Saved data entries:

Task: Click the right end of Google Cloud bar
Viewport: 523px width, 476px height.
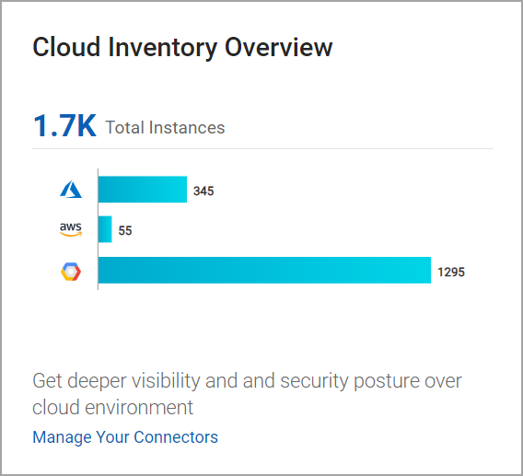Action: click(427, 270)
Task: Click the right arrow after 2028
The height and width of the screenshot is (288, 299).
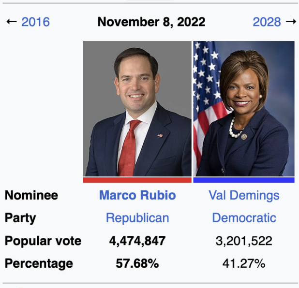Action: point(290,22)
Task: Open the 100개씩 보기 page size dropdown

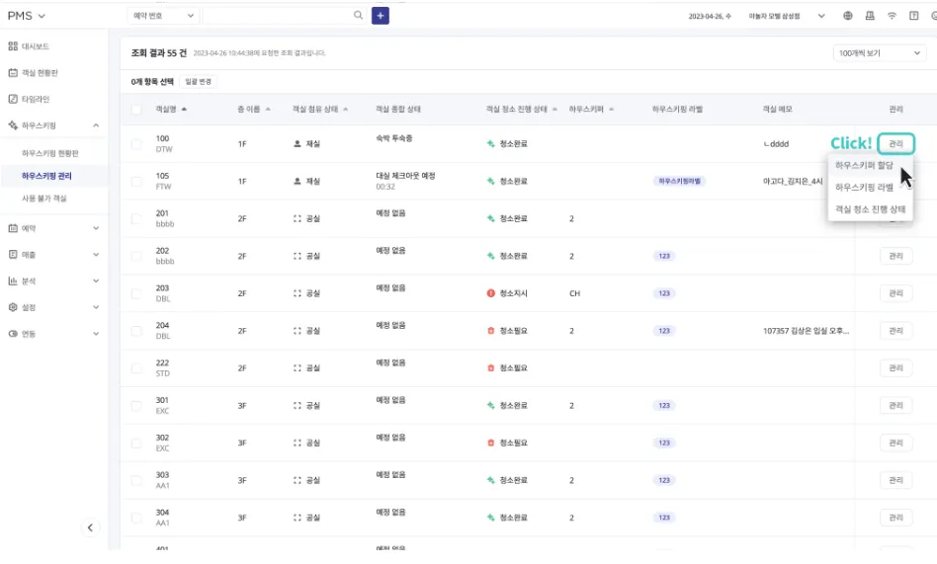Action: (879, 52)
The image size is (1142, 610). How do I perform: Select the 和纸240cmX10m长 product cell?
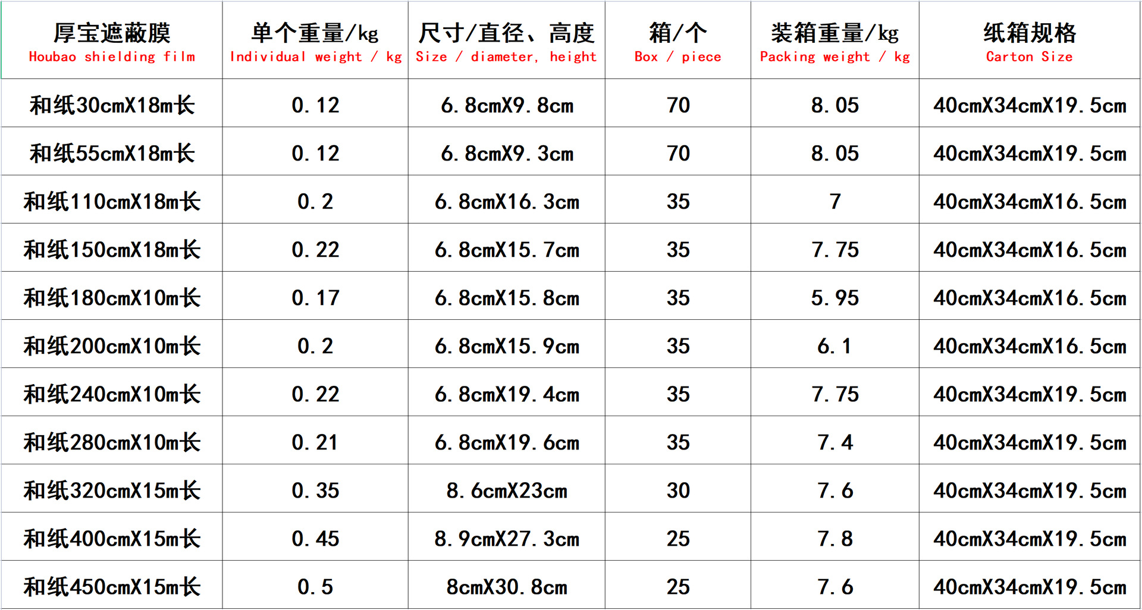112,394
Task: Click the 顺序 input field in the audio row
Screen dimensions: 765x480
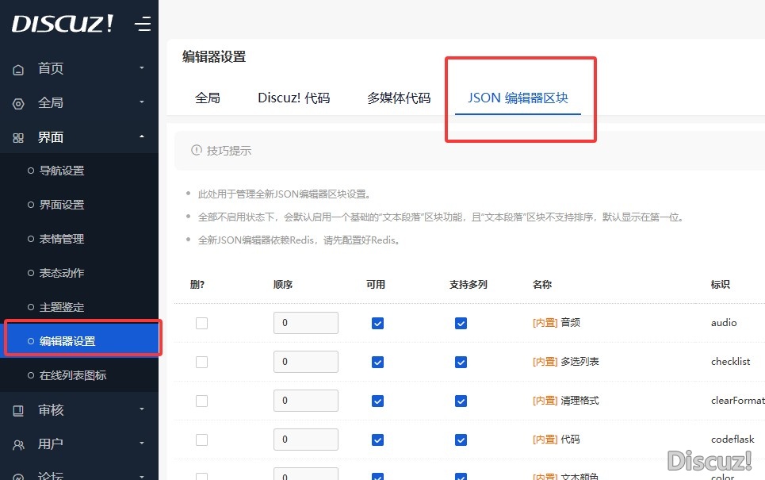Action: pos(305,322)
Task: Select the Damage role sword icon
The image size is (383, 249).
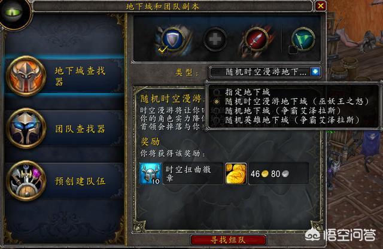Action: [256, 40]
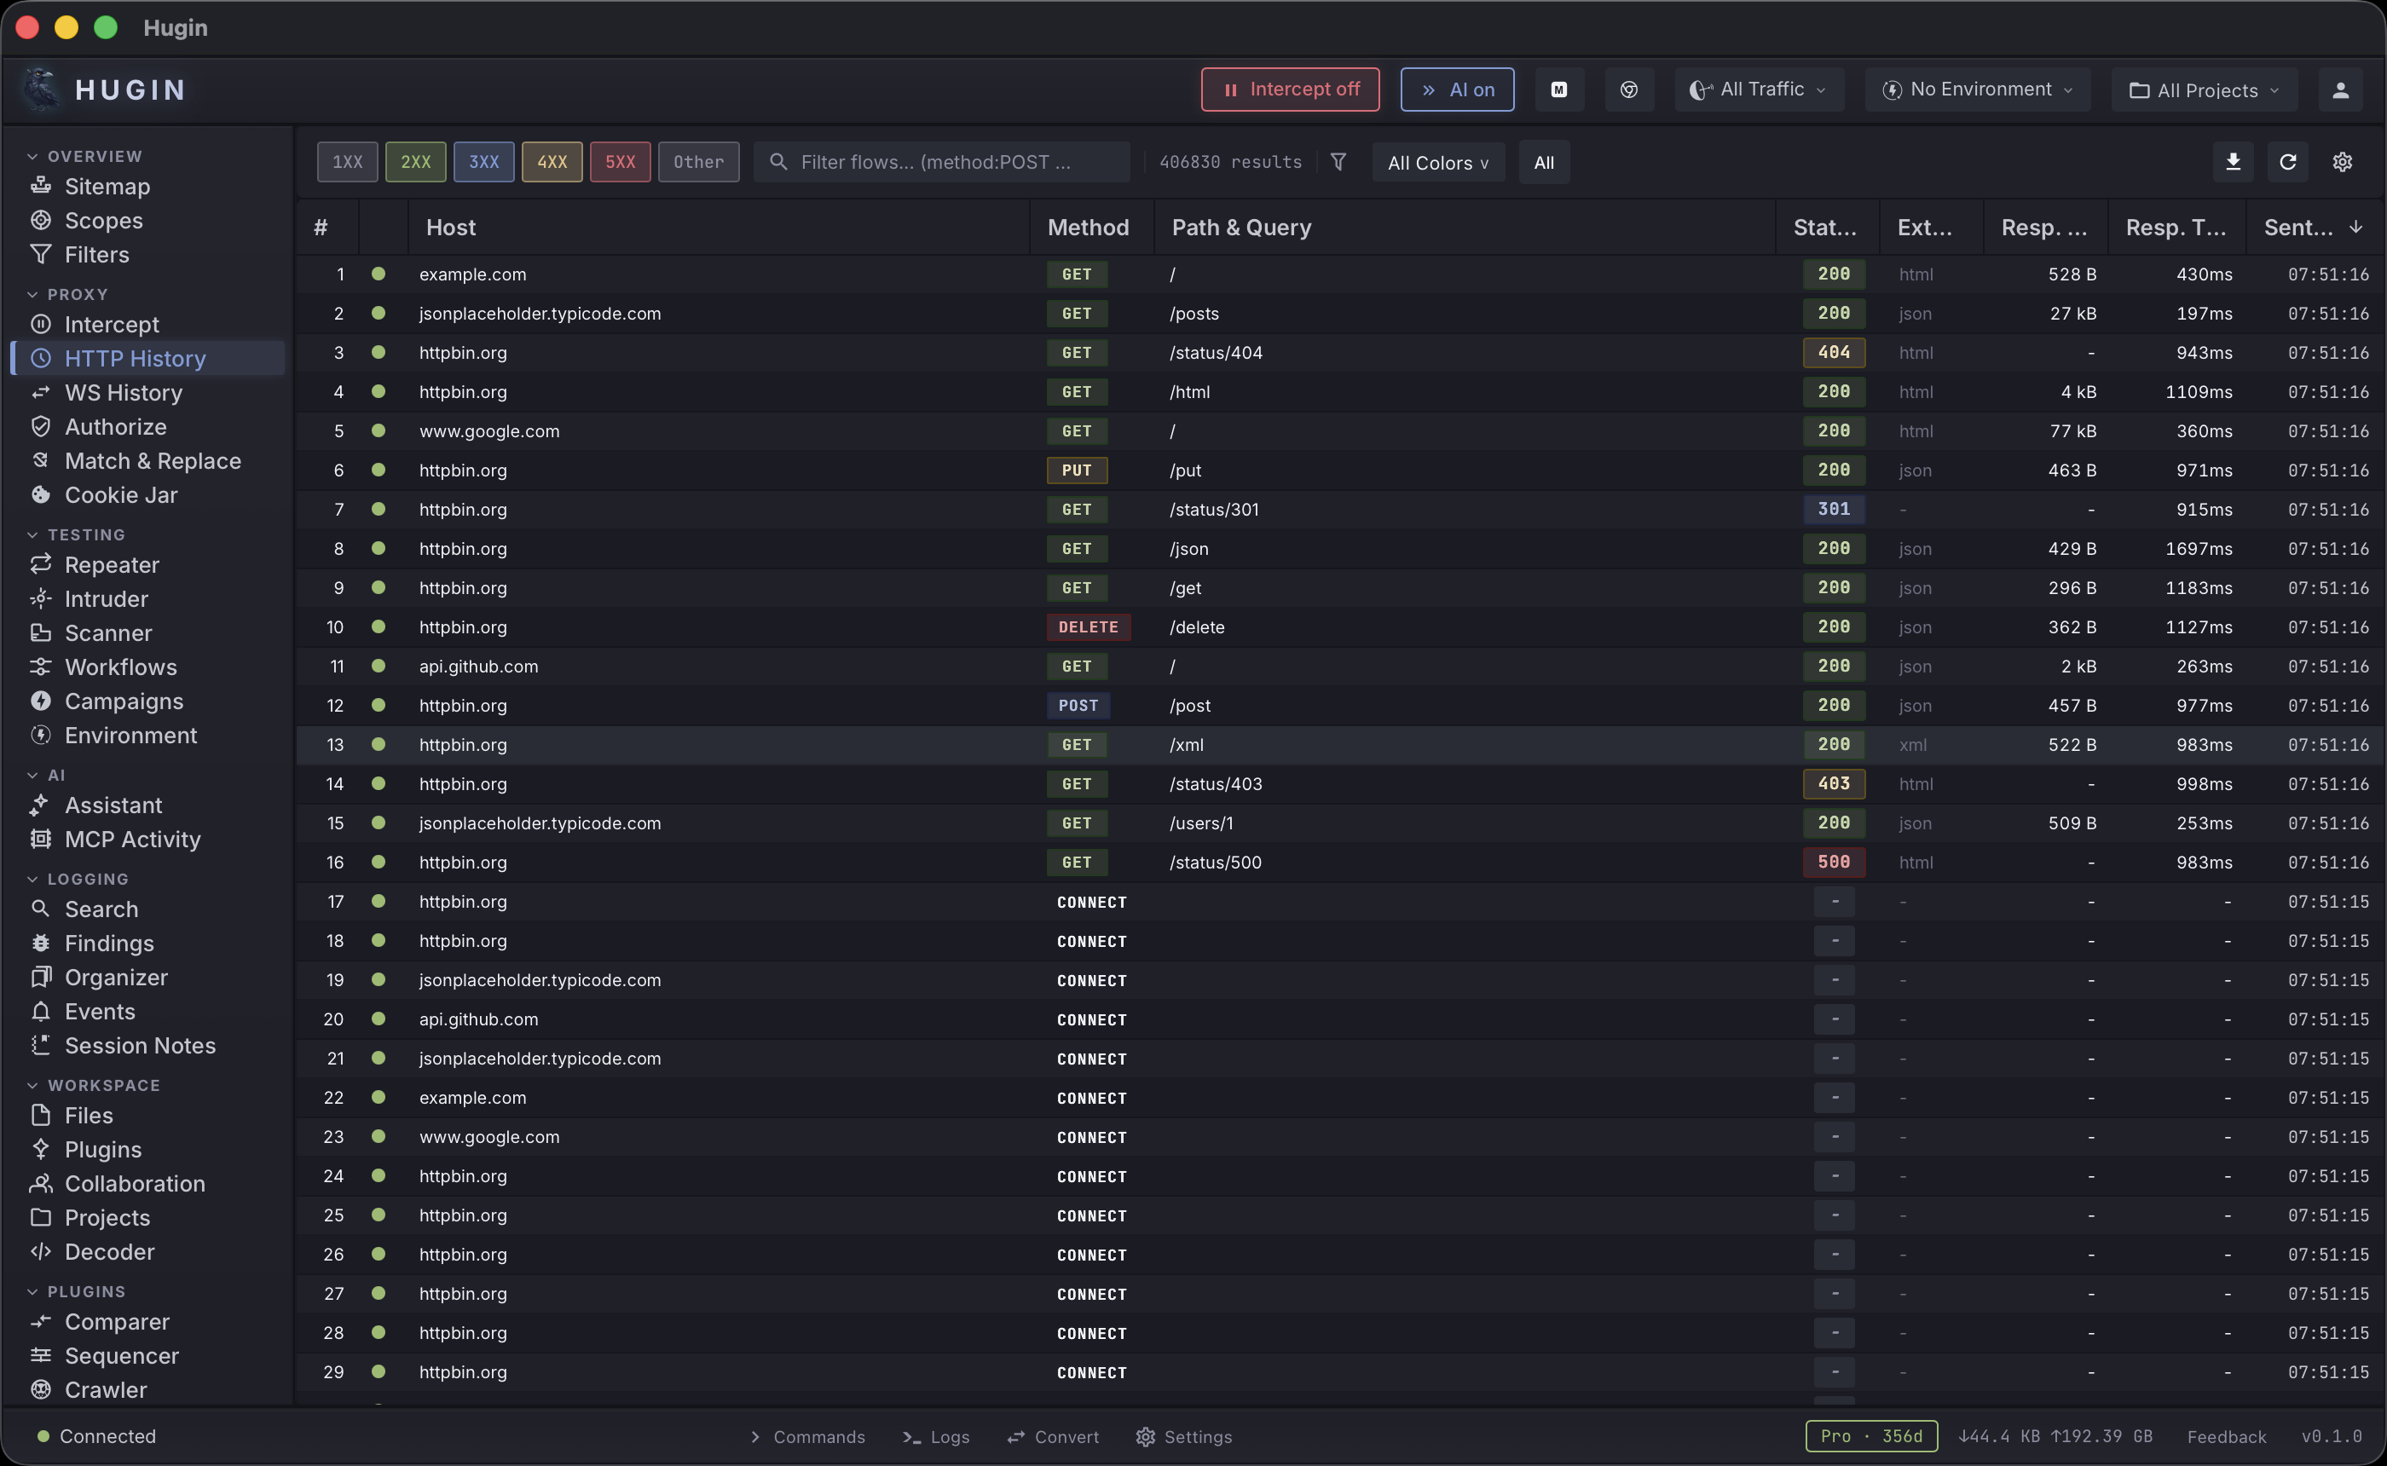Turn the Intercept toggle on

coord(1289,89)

▸ Aim
How many lines in the items above contain the string "Task"? Reply with the number alone.

▸ Problem solution
5